(BPT) - Sending children back to school comes with a long checklist of items to remember. For example, you need to know what school supplies to buy. You will want to visit the school to find the classroom and meet the teacher. You will also plan after-school activities full of fun enrichment opportunities. If you have a child with asthma or allergies going back to school this fall, you need another item on that list. Specifically, your checklist should also include connecting with the teachers, school nurse and other school staff about your child's symptoms, treatment and prevention strategies.
One out of 13 children in the United States has a food allergy. This means there's a good chance that two children in your child's class will need plans in place to prevent exposure to certain foods. Some states have laws to protect children with asthma and allergies in a school setting. You can find out which states by visiting www.statehonorroll.org. The Asthma and Allergy Foundation of America (AAFA) publishes this report each year. It informs the public about how each state measures up on student health and safety policies.
It is important that you prepare your child, his teacher, school nurse, classmates and others about managing his allergy or asthma condition at school. Discuss ways to prevent exposure to triggers to ensure his classroom environment is a safe zone where he can learn and play. Here are some helpful tips to consider:
* Get an asthma or anaphylaxis action plan - This plan will inform staff at the school about managing your child's condition, like worsening asthma and allergy reaction symptoms. Plan in advance to get your child's doctor or nurse practitioner to review and sign the action plan. Make sure you bring it to school on the first day, if not sooner along with a fresh supply of any prescribed emergency medicines.

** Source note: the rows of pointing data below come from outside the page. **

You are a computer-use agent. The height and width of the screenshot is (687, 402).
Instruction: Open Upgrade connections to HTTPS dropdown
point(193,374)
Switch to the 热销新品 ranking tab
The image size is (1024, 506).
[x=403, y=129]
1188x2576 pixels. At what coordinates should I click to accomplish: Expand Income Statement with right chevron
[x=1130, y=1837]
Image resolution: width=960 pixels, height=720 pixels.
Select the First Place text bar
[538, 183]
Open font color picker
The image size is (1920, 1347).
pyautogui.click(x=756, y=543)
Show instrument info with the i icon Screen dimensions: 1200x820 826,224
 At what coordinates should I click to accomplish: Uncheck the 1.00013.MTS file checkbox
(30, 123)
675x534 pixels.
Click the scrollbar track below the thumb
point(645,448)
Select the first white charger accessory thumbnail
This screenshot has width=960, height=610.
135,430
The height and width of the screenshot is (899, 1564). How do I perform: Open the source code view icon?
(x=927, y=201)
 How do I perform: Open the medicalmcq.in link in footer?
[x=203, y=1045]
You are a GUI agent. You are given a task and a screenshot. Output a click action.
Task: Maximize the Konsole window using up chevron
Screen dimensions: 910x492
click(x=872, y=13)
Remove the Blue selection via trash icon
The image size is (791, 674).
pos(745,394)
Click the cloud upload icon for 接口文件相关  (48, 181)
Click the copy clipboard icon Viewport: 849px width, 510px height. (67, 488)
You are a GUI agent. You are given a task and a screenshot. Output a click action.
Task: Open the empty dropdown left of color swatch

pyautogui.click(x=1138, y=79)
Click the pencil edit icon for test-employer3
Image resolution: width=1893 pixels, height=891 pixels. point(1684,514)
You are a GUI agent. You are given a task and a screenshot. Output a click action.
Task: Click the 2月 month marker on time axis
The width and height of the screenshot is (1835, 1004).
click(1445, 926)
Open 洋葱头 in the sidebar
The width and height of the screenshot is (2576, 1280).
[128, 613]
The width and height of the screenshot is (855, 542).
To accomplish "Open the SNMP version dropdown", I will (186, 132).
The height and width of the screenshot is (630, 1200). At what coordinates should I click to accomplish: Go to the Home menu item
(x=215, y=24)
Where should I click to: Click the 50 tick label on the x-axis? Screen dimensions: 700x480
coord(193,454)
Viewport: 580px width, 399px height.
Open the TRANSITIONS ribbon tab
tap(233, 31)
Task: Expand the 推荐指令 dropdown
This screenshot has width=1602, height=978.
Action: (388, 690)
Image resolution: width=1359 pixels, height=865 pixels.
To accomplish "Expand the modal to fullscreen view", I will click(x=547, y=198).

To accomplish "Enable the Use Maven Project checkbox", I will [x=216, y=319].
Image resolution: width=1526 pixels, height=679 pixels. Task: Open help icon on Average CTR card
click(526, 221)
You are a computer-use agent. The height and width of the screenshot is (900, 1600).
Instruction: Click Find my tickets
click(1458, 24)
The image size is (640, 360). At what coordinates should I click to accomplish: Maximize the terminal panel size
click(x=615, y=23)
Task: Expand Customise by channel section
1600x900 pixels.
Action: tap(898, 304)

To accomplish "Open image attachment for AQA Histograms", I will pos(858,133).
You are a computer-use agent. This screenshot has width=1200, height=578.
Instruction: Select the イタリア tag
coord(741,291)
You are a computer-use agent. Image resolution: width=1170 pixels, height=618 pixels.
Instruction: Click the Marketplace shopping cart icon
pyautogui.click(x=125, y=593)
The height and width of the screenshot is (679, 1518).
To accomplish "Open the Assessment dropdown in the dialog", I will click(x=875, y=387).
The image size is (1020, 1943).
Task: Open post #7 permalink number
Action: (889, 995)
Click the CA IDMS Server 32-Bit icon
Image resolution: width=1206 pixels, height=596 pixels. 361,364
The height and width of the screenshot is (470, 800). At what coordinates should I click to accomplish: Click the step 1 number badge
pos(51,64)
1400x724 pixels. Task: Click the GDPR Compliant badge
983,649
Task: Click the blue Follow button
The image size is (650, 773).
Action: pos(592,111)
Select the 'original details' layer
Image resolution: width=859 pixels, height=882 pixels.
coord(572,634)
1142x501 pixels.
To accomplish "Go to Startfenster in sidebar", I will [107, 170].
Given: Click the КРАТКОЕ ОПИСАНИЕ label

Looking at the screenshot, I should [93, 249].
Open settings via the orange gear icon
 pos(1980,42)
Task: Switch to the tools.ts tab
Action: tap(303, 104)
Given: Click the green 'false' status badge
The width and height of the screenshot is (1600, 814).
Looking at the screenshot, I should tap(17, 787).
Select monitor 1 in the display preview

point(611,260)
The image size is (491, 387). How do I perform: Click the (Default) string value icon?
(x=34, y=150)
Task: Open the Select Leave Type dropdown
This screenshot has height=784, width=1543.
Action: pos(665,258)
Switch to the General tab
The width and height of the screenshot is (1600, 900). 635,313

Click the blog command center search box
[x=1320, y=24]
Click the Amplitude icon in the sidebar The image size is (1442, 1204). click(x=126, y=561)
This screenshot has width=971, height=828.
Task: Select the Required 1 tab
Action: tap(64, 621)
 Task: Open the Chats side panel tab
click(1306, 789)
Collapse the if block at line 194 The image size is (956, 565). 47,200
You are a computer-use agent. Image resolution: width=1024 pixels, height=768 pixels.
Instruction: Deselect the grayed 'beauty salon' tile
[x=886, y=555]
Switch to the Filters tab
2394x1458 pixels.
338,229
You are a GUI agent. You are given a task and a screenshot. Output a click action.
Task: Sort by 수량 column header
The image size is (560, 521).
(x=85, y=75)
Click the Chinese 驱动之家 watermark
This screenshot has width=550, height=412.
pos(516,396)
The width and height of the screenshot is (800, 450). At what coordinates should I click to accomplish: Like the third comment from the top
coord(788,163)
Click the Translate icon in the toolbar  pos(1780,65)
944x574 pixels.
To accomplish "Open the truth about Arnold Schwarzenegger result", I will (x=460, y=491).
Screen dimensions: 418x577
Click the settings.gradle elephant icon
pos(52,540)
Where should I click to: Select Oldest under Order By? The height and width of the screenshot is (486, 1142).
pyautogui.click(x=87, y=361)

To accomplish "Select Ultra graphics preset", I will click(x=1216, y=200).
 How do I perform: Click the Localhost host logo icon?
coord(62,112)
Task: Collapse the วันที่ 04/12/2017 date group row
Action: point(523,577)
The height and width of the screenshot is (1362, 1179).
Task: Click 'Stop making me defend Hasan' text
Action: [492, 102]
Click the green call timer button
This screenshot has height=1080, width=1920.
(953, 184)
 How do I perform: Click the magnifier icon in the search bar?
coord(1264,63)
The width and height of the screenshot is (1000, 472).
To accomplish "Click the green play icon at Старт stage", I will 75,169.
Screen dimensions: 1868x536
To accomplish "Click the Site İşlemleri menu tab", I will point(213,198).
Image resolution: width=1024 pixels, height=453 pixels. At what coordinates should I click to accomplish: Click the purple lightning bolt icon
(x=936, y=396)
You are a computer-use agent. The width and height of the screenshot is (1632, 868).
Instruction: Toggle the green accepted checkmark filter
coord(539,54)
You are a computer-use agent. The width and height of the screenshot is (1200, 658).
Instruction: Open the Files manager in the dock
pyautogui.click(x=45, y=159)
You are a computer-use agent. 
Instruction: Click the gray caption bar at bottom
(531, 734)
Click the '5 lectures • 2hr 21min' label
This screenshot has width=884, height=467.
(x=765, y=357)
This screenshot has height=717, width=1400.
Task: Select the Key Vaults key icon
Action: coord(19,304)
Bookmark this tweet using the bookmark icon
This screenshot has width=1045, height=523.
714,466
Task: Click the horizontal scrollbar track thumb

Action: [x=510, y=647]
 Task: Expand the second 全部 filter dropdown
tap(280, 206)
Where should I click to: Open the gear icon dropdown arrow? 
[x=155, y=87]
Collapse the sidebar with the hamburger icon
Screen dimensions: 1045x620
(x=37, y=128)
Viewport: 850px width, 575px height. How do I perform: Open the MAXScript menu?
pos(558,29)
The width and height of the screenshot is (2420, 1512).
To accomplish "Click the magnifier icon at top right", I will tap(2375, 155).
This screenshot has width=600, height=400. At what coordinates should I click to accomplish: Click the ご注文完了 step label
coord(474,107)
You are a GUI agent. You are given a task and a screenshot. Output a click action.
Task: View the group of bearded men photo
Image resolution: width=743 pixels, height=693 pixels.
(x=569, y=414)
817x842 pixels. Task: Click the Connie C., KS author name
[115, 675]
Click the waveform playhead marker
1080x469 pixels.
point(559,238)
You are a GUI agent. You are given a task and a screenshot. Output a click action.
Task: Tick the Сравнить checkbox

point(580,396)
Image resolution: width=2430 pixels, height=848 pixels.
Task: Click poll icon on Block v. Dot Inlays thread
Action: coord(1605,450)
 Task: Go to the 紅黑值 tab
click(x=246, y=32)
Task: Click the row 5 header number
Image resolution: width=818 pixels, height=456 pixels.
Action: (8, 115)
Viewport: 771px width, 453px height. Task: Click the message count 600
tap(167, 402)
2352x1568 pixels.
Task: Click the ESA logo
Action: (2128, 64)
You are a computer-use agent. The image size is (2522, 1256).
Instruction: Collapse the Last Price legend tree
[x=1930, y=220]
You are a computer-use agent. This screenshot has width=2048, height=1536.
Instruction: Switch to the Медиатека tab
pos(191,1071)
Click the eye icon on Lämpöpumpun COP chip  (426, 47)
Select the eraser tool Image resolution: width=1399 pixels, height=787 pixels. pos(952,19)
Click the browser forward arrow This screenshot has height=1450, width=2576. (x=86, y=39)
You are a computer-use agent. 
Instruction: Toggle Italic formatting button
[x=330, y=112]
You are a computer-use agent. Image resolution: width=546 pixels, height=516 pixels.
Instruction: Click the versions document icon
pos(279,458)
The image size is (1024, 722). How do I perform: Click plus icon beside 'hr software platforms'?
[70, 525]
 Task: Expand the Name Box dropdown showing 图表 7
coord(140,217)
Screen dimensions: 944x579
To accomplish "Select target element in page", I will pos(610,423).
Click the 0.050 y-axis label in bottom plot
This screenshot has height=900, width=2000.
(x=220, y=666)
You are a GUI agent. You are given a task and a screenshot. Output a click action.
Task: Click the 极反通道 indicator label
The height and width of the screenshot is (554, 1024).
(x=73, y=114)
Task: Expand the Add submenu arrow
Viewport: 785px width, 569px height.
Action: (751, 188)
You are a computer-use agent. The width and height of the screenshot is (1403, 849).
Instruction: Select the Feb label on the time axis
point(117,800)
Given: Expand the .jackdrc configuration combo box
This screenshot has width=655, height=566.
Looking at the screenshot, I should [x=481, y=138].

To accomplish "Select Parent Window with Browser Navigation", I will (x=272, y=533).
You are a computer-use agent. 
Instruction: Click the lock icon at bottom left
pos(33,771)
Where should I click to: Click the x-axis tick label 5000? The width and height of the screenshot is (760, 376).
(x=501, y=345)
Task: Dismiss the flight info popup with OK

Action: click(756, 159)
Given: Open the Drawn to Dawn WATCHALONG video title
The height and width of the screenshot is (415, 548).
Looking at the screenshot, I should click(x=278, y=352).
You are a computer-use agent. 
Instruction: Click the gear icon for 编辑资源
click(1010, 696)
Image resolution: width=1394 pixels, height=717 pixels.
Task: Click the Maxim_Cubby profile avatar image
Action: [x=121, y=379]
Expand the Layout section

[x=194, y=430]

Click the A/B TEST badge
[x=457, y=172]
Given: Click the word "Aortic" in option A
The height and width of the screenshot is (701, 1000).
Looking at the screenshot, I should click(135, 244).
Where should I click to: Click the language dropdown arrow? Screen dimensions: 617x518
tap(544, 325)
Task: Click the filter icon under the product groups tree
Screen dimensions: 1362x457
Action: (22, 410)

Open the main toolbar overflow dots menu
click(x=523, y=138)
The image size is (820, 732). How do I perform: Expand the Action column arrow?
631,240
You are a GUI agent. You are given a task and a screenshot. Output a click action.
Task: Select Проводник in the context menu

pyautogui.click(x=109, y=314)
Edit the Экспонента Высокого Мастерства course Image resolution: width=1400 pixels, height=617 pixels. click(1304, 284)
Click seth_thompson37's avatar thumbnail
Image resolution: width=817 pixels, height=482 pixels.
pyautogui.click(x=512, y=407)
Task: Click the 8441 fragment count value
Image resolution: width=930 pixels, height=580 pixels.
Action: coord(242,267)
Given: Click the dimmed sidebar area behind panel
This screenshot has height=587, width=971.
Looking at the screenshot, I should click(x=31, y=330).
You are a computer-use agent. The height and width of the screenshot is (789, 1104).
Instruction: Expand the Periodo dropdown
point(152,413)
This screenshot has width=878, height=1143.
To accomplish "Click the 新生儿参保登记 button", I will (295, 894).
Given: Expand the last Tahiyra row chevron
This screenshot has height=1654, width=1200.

* Share a copy of the asthma or anaphylaxis action plan with all appropriate staff members - This way staff will be able to help should something happen while your child is in their care.
* Meet the teacher - Your child's teacher has a lot to do at the beginning of a new school year. There are many new faces and a lot of information to process. In light of this, try to schedule a quieter time with the teacher, school nurse and other necessary school staff to educate them about your child's allergies or asthma. It is best if this can be done before the first day of class. Many school districts have policies for handling food allergies. Review these policies and make sure that your child's specific needs will be addressed. One helpful idea is to have the school draft a letter to be passed out to all students in the classroom or sent home to parents explaining what special policies will be in place.
* Encourage your child to share information - It is important for your child to be able to communicate about his condition to his classmates, friends and the teaching staff. Make sure he knows to tell a grown up if he is experiencing symptoms. Communication helps others become more aware of his condition. This leads to compassion and understanding and cooperation. People - even his closest friends - might forget about his allergy or asthma. An open dialogue is important to help others understand the condition.
* Discuss medical emergency policies - Make sure your child's school has procedures in place for identifying symptoms and for treatment of emergencies. Review these procedures with the school nurse. Make sure your child's action plan is on file and that his medications are accessible. Your state will have laws governing what the school can and cannot do. For example, all states except one allow for students to self-carry their prescribed asthma inhalers or epinephrine auto-injectors. Epinephrine auto-injectors are used to treat anaphylaxis, a severe allergic reaction. Currently, 38 states allow schools to stock epinephrine auto-injectors for use in an emergency, but the numbers keep growing. Check out the 2014 State Honor Roll to see where your state stands regarding policies for children with asthma and allergies in school settings.
As your child prepares to start school again this fall, these actions can help ensure he, his classmates and the school staff are informed about ways to avoid triggering his allergies or asthma, and actions to take if his condition flares up. And then you can delete another item from the back-to-school to-do list.